Russian legislative constituency

Central constituency (No.98) (Центральный) is a Russian legislative constituency in Kaliningrad Oblast. The constituency covers most of Kaliningrad and southern half of Kaliningrad Oblast.

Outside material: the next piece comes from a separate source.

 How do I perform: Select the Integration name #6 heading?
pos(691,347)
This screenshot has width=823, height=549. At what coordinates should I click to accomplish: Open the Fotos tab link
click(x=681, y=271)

The constituency has been represented since 2021 by United Russia deputy Marina Orgeyeva, former Chairwoman of the Kaliningrad Oblast Duma, who won the open seat, succeeding one-term United Russia incumbent Aleksandr Yaroshuk.

==Boundaries==
2016–2026: Bagrationovsky District, Chernyakhovsky District, Gvardeysky District, Guryevsky District (Lesnoye, Shosseynoye, Ushakovo, Yablonevka), Gusevsky District, Kaliningrad (Moskovsky, Tsentralny, Ladushkinsky, Mamonovsky), Nesterovsky District, Ozyorsky District, Pravdinsky District

The constituency was created for the 2016 election from half of the former Kaliningrad constituency, taking most of Kaliningrad and southern Kaliningrad Oblast.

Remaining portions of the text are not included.